Does anyone know if -O3 (or -O2?) -march=native should be enough to get reasonab...

nkurz · on Nov 30, 2014

I think yes. A couple weeks ago I tested compilation for a project on Haswell and Sandy Bridge using various recent versions of CLang, GCC, and ICC to determine whether it was safe to use just "-O3 -march=native" in combination with "#include <x86intrin.h>" instead of more specific versions.

While my testing was far from rigorous, my conclusion was that this is now sufficient and acceptable to get appropriate platform-specific SIMD optimization.

You'll find some recent arguments for "-Ofast" instead of "-O3" or "-O2", but compiler versions that don't support this are still recent enough to common. Others occasionally argue that "-Os" is a better modern default, but I haven't found this to be true. Although more debatable, I'd suggest "-g -Wall -Wextra" also be part of the defaults compiler options for most projects.

e12e · on Nov 30, 2014

Thank you both, and especially for the mention of x86intrin.h ... I wasn't aware of that.

naner · on Nov 30, 2014

It's probably fine. Back in the day (early 00s) I used Gentoo and I think pretty much everyone used march (because why not?) with no real negative side effects. It may be a little more buggy with uncommon or new architectures.

I did have the occasional weird breakage with -Os, though (once it broke make...). Anyways, -O2, -O3, and -Os should be pretty reliable as I imagine they are the most used optimization flags these days.

You generally don't have to tweak options manually unless a small increase in performance is very important to your application or you are running specialized programs that will benefit largely from a specific optimization. Remember -- most Linux distributions use pretty basic cflags and are reasonably performant.

Come to think of it, the Gentoo project has probably been useful in rooting out weird cflag bugs in GCC. :)

EDIT: Also check this out:

http://wiki.gentoo.org/wiki/Safe_CFLAGS

bluecalm · on Nov 30, 2014

I remember that -flto sometimes adds few %'s to overall speed. If you are doing a lot of floating point math you can check various modes. First try is always -Ofast which turns on -ffast-math flag. From the gcc page:

    -ffast-math
    Sets -fno-math-errno, -funsafe-math-optimizations, -ffinite-math-only, -fno-rounding-math, -fno-signaling-nans and -fcx-limited-range.

    This option causes the preprocessor macro __FAST_MATH__ to be defined.

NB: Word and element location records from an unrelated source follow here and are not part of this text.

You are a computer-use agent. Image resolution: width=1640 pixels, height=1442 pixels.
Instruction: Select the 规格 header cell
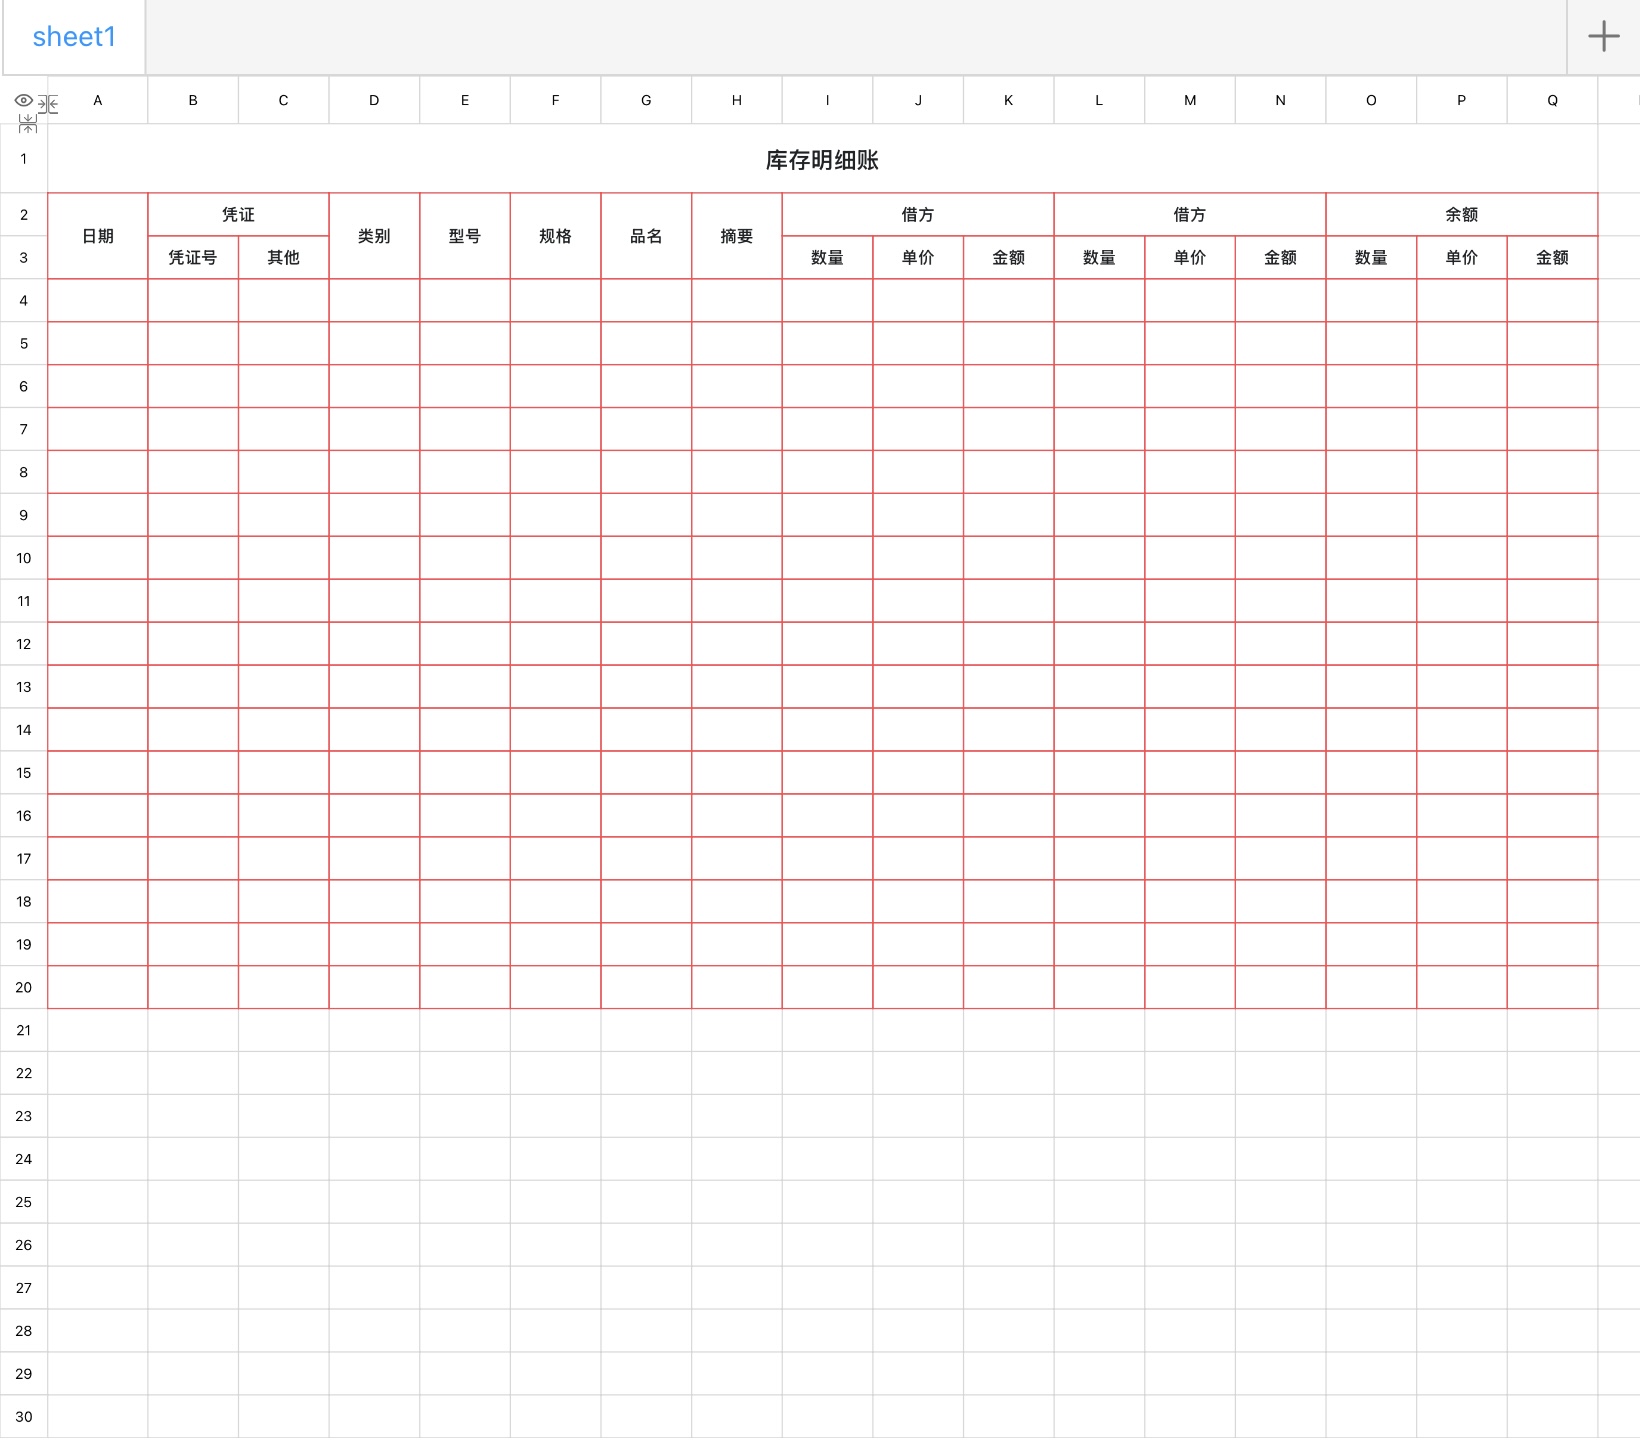click(555, 236)
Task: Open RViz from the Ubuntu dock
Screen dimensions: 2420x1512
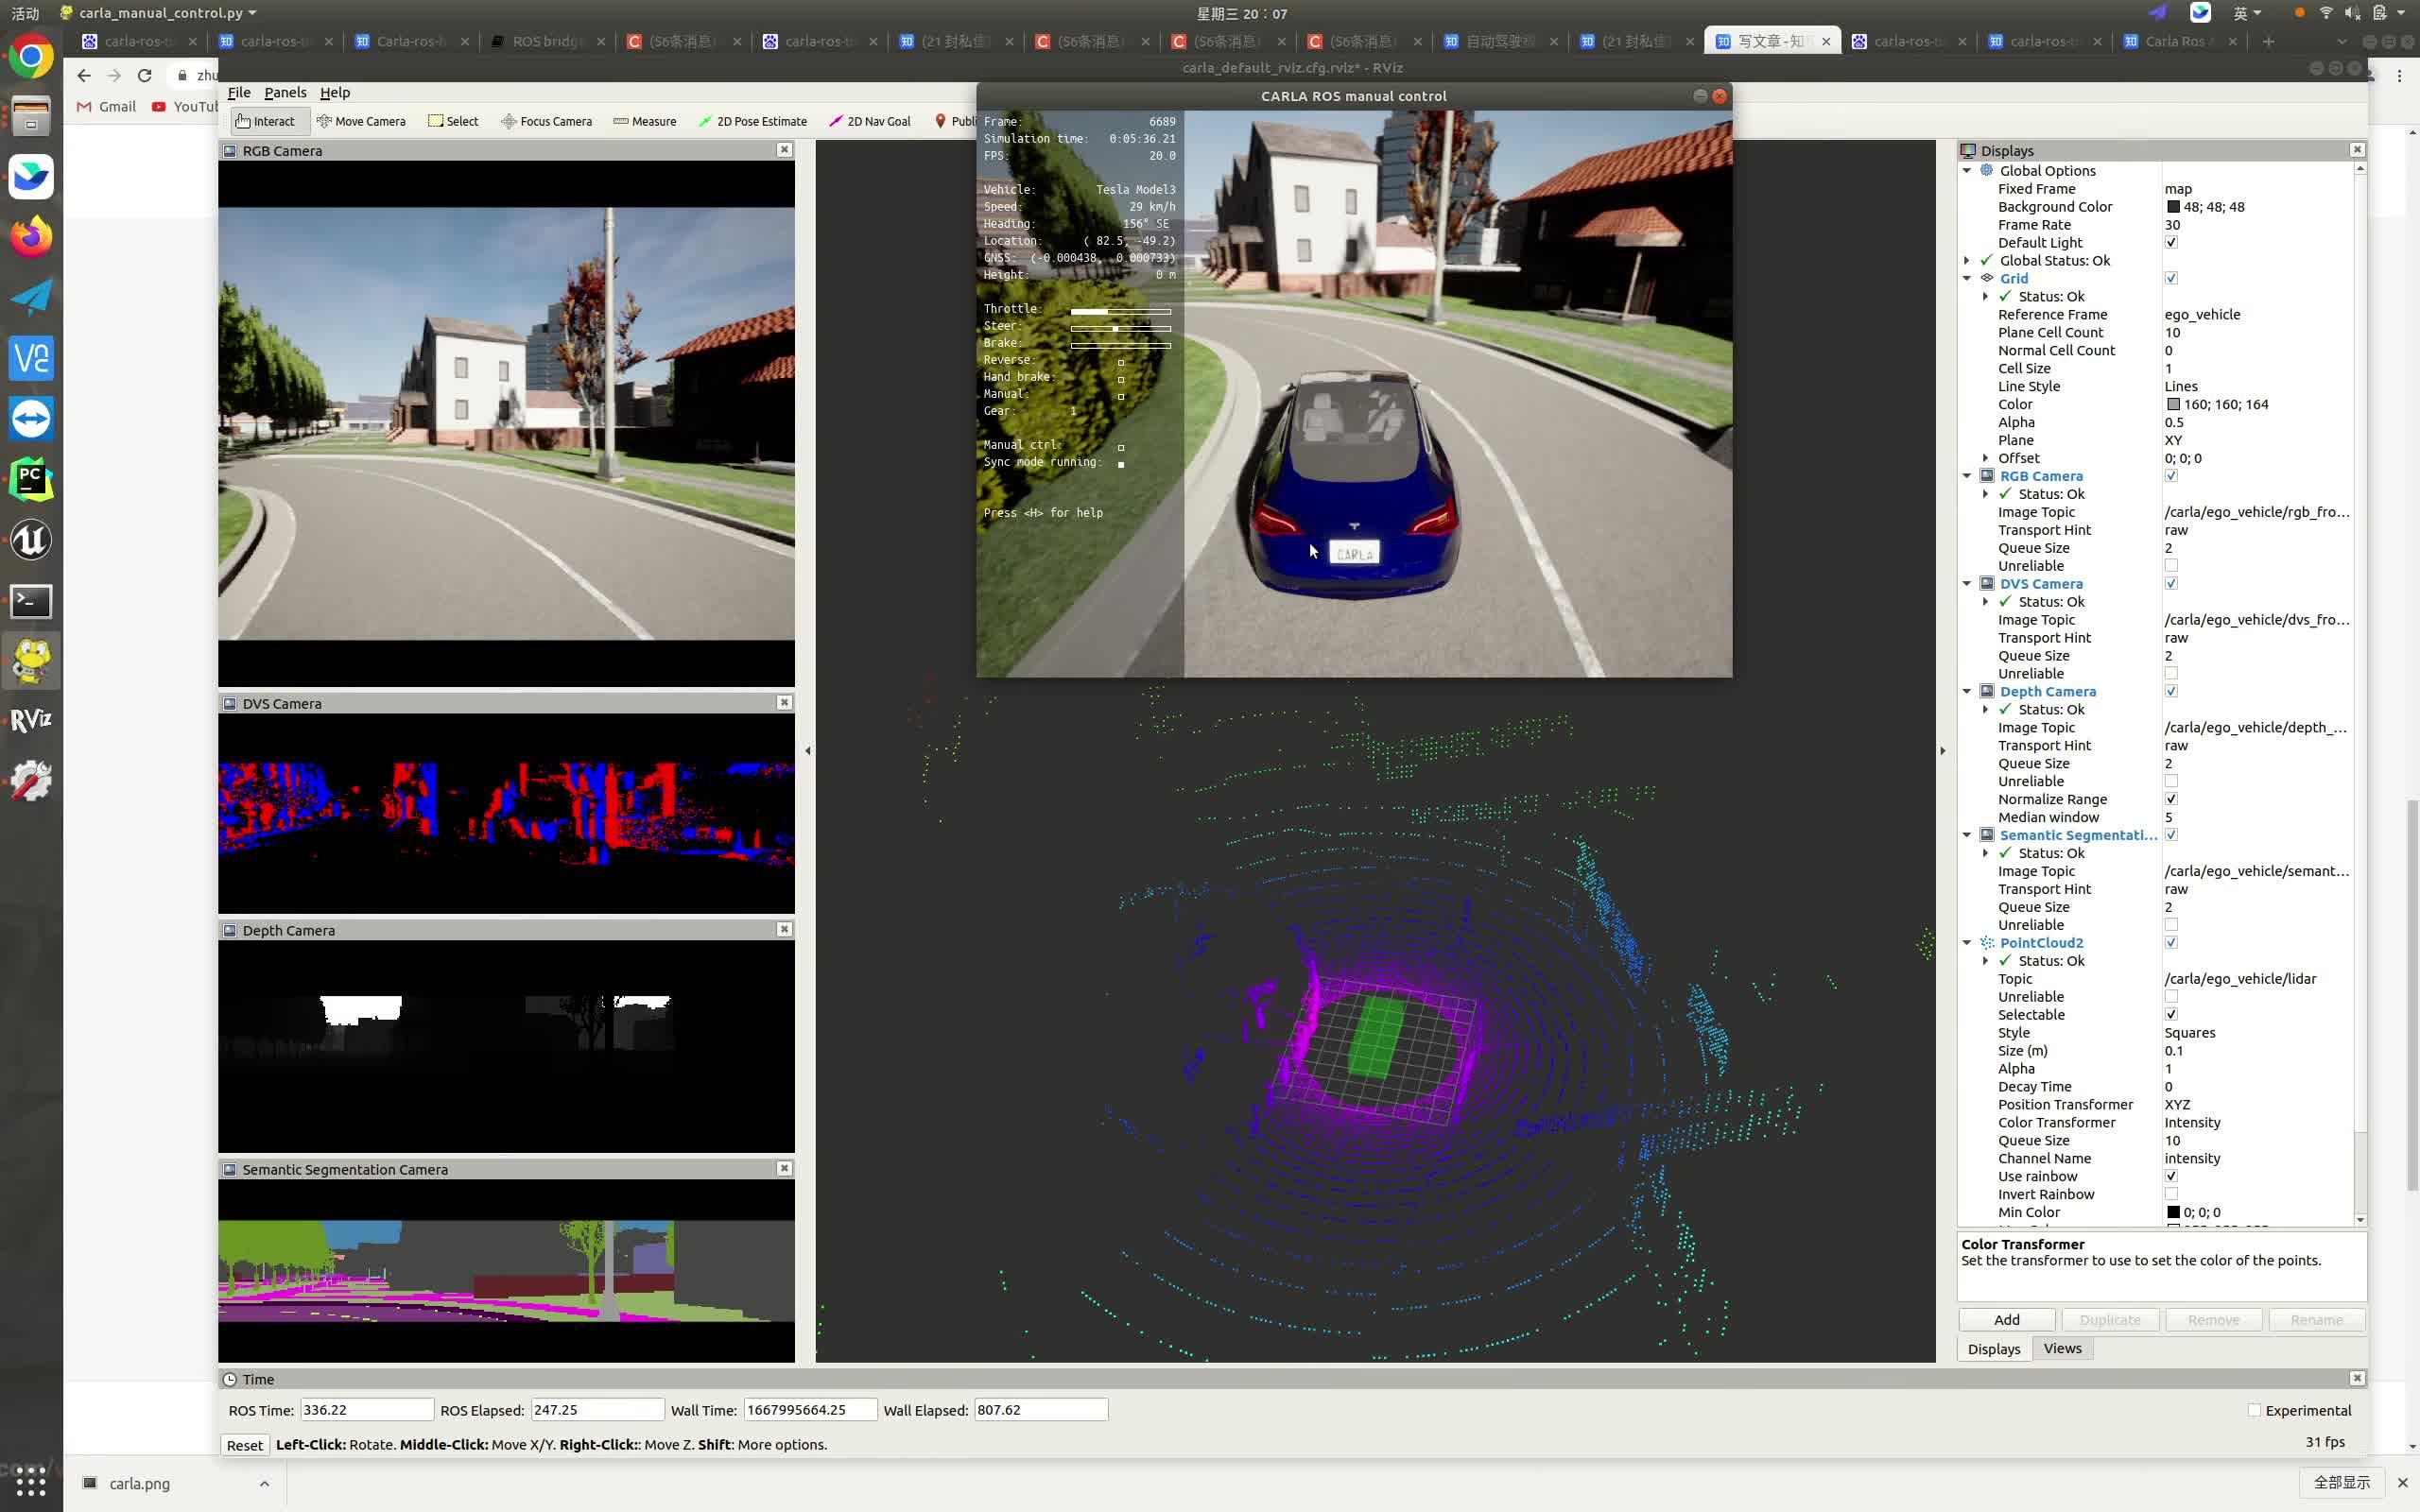Action: pos(31,720)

    This option is not turned on by any -O option besides -Ofast since it can result in incorrect output for programs that depend on an exact implementation of IEEE or ISO rules/specifications for math functions. It may, however, yield faster code for programs that do not require the guarantees of these specifications.

I also remember that gcc started producing significantly faster code for my projects at around 4.7 or 4.8 version (can't remember which one).

yoklov · on Nov 30, 2014

`-ffast-math` is a double-edged sword. It can frequently optimize away stuff like NaN checks and the like, breaking code that uses NaN as a missing value. This, specifically, has bitten me before, but there are certainly other areas that it can bite you.

OTOH it gives the compiler to do a great deal of algebraic simplifications, including expression reordering. This probably will bring what the compiler can actually do more in line with what you think it should be able to do.

Basically, you need to test with it on if you're going to use `-ffast-math`. You might also have good luck with turning on a subset of the flags. For example, IIRC in the project with the NaN checks, using all of them except `-ffinite-math-only` fixed the problem in this case.

Some of them are obvious to turn on though. `-fno-math-errno` should be the default for most programs, if you ask me. I've never seen anybody check `errno` to see if their call to, e.g. `sqrt`, was invalid, and I hope I never do.

emn13 · on Nov 30, 2014

If -ffast-math won't work, a few more to consider:

-fassociative-math (generally safe unless you're dealing with math written specifically to take advantage of the details of floating point arithmetic)

-fno-signed-zeros - again, though it's possible some code depends on this, it's rather unlikely.

-fno-trapping-math - do you actually use traps?